Either of two functionally redundant sensor proteins, NarX and NarQ, is sufficient for nitrate regulation in Escherichia coli K-12.

Nitrate acts through the response regulator NarL to activate and repress anaerobic respiratory gene expression in Escherichia coli. The narX gene product encodes a cognate sensor (histidine protein kinase). However, previous work discovered that NarL-mediated nitrate regulation is essentially normal in delta narX deletion mutants. In other two-component regulatory systems studied, the cognate sensor gene is essential for normal regulation. We suggested that NarX-mediated signal transduction reactions are also provided by a functionally redundant nitrate sensor, NarQ. We report here the identification and analysis of narQ insertion mutants.
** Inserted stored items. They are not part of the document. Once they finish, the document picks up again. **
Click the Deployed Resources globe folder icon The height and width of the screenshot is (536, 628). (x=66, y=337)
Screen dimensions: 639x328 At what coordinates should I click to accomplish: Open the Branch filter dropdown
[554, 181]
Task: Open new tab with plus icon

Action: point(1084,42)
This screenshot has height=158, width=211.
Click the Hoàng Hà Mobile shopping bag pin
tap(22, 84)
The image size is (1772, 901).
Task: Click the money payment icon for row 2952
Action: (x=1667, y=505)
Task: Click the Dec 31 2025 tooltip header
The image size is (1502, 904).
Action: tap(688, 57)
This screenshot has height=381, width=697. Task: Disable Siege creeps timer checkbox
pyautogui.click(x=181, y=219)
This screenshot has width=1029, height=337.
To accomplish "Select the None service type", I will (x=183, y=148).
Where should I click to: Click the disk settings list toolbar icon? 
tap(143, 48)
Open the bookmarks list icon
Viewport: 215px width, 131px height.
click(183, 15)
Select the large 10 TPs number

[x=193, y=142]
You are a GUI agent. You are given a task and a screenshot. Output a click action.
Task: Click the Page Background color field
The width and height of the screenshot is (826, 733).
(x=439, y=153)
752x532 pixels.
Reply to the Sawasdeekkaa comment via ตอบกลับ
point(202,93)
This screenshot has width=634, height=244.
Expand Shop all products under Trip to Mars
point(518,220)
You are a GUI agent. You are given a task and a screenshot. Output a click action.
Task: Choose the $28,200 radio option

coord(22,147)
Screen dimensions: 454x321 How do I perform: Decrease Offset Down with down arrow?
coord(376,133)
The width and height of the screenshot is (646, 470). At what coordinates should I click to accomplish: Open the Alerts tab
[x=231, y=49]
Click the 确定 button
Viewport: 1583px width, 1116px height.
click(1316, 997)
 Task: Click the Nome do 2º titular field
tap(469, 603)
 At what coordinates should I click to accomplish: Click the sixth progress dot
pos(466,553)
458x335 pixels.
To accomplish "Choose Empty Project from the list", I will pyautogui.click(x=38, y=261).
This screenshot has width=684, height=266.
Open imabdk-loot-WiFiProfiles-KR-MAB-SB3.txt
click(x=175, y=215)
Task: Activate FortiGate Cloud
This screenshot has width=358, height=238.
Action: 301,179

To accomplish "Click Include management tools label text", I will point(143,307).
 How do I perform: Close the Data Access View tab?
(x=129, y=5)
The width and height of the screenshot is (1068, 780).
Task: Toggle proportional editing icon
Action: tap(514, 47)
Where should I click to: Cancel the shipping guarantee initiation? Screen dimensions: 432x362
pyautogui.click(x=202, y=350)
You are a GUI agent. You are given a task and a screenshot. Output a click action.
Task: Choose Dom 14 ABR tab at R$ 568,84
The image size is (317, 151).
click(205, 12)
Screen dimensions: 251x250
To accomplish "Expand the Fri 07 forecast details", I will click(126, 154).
In narX+ strains, a narQ::Tn10 insertion had no perceptible effect on nitrate regulation. However, the same narQ::Tn10 insertion eliminated nitrate regulation when present in delta narX deletion strains. Thus, either narX+ or narQ+ was sufficient for essentially normal NarL-mediated nitrate regulation. The narQ gene mapped to 53 minutes on the E. coli genetic map, a location distinct from all known nitrate regulatory or target genes. The predicted NarQ sequence shares substantial similarity with NarX, particularly in the histidine protein kinase region and in a region of shared similarity with the methyl-accepting chemotaxis proteins. Both NarQ and NarX apparently have N-terminal periplasmic domains, but the primary structures of these regions are largely dissimilar in the two sequences. Analysis of narX* and narL missense alleles in narQ+ versus narQ::Tn10 backgrounds suggests that NarQ and NarX may have subtle functional differences.[1]